I know that $m$ in $E=mc^{2}$ is the relativistic mass, but can $m$ in $F=ma$ can also be relativistic? If the answer is yes, then can you tell me whether this equation is valid $E=\frac{F}{a}c^{2}$? If not, can you tell why this is not valid?

Advance thanks for your help and please forgive me my english as it is my second language.

Here, $m=$ relativistic mass; $m_0=$rest mass

Not really. $F=ma$ only applies for a system with constant (relativistic) mass. The true equation is $\vec{F}=\frac{d\vec{p}}{dt}$, where $\vec{p}=m\vec{v}$ is the momentum. Since acceleration $\implies$ increase in relativistic mass, $F=ma$ is pretty useless here.

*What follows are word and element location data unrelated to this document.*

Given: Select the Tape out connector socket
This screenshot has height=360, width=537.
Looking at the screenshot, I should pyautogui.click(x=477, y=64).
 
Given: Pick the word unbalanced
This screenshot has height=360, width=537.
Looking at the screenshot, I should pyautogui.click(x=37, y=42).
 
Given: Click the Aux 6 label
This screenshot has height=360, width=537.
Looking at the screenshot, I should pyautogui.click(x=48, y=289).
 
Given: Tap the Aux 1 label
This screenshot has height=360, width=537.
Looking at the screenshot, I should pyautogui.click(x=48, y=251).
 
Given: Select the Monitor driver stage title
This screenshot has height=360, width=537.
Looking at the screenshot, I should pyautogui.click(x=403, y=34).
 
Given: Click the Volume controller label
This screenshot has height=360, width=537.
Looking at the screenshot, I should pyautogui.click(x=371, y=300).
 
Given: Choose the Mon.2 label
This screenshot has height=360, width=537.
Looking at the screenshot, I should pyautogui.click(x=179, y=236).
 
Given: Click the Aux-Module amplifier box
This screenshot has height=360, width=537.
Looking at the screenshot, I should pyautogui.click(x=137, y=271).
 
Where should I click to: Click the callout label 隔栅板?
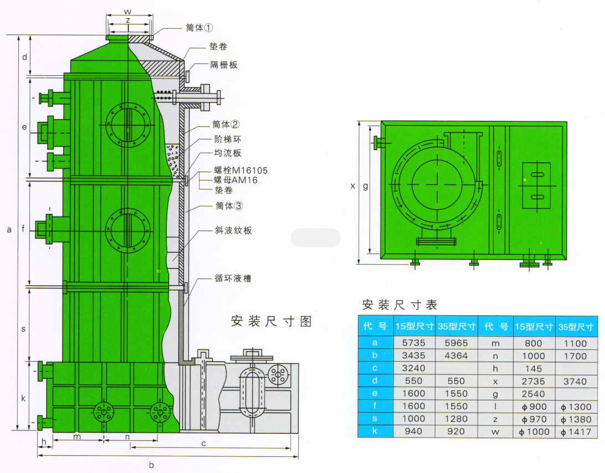point(224,65)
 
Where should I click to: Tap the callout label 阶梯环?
point(228,140)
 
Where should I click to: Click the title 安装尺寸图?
point(271,321)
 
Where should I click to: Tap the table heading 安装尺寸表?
point(399,305)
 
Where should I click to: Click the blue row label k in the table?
point(375,431)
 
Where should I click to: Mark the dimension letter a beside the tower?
point(9,229)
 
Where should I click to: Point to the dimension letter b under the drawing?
point(151,465)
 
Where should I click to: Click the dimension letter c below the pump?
point(204,443)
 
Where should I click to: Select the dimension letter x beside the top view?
point(352,186)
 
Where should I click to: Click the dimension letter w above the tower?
point(127,11)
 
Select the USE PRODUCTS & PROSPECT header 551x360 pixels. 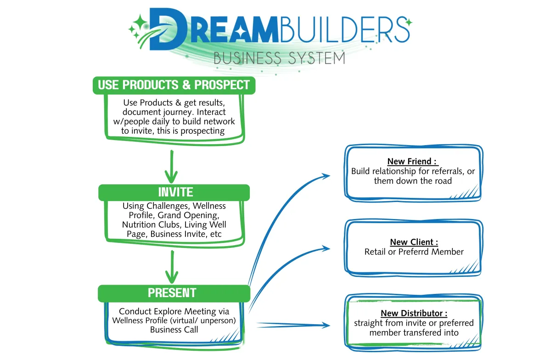point(174,85)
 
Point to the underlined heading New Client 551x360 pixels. point(414,242)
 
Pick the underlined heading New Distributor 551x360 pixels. point(414,313)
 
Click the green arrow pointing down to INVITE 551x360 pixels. point(171,167)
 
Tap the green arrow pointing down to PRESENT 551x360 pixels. point(172,267)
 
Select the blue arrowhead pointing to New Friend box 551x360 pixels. point(325,176)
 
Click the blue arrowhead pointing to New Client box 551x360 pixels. point(325,248)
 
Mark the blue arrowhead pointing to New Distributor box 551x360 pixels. point(326,325)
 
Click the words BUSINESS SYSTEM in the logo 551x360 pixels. point(279,58)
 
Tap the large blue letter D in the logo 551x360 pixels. point(167,29)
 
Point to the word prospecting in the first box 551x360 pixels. point(202,131)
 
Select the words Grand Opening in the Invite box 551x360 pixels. point(188,215)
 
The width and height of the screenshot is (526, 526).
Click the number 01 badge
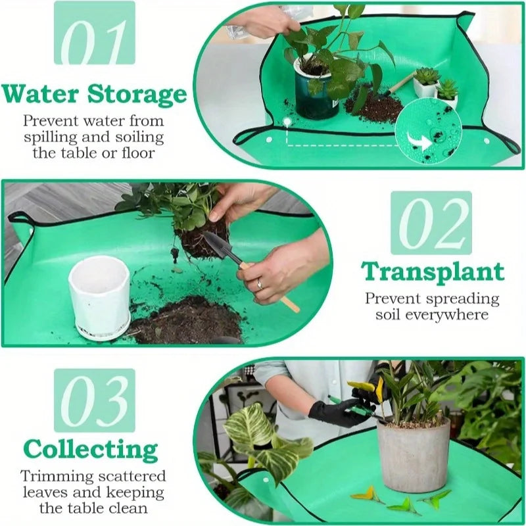point(95,37)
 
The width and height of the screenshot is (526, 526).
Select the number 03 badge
point(95,400)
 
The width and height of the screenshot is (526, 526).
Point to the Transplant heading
point(432,271)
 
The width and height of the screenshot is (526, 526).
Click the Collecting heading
point(91,450)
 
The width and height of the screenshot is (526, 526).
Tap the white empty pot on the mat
point(99,297)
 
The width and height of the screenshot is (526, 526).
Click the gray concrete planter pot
point(413,454)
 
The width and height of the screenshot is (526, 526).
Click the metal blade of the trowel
point(218,246)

Anyways, in relativity, we tend to talk in terms of momentum and force, not acceleration.

So the second equation isn't valid except in special cases.

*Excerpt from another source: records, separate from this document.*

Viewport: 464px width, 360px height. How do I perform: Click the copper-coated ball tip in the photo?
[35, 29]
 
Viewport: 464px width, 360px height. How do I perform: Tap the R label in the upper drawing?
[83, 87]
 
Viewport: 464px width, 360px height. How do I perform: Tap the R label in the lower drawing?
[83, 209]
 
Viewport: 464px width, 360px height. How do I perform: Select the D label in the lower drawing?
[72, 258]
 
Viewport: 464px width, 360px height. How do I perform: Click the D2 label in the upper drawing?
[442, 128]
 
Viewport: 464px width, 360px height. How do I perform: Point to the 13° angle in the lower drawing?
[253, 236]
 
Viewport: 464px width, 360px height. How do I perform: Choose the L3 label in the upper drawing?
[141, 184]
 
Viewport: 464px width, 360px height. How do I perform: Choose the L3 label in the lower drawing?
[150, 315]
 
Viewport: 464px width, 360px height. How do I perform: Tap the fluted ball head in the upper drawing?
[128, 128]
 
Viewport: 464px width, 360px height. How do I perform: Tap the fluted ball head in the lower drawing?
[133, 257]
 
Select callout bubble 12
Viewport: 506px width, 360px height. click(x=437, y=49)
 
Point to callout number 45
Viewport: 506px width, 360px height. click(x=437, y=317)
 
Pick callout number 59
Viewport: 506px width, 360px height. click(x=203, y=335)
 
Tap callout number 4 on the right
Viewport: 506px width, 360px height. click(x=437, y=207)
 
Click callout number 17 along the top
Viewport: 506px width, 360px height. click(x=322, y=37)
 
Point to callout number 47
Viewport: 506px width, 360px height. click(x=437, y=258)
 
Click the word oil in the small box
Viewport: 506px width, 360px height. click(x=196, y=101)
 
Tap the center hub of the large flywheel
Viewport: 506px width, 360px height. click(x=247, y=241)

A better equation to use in place of the second one is: $$E^2=p^2c^2+m_0^2c^4$$

• IMO it's good practice to always write $m=\gamma m_0$. It gets rid of such 'classical mechanics' prejudices. Feb 29, 2012 at 17:58

Relativistic force is defined as $$\vec F = \frac {d} {dt} (\gamma m_o \vec v) = \frac {m_o\gamma^3} {c^2}\vec a\cdot\vec v + \gamma m_o\vec a$$ Although generally different, this becomes the same as your expression when $\vec a$ is perpendicular to $\vec v$ giving $\vec a\cdot\vec v = 0$.

The mass in F=ma is relativistic mass if the force is perpendicular to the velocity. If the force is parallel to the velocity, the mass is neither the rest mass or the relativistic mass, but the so-called "longitudinal mass" (deprecated term used by Einstein).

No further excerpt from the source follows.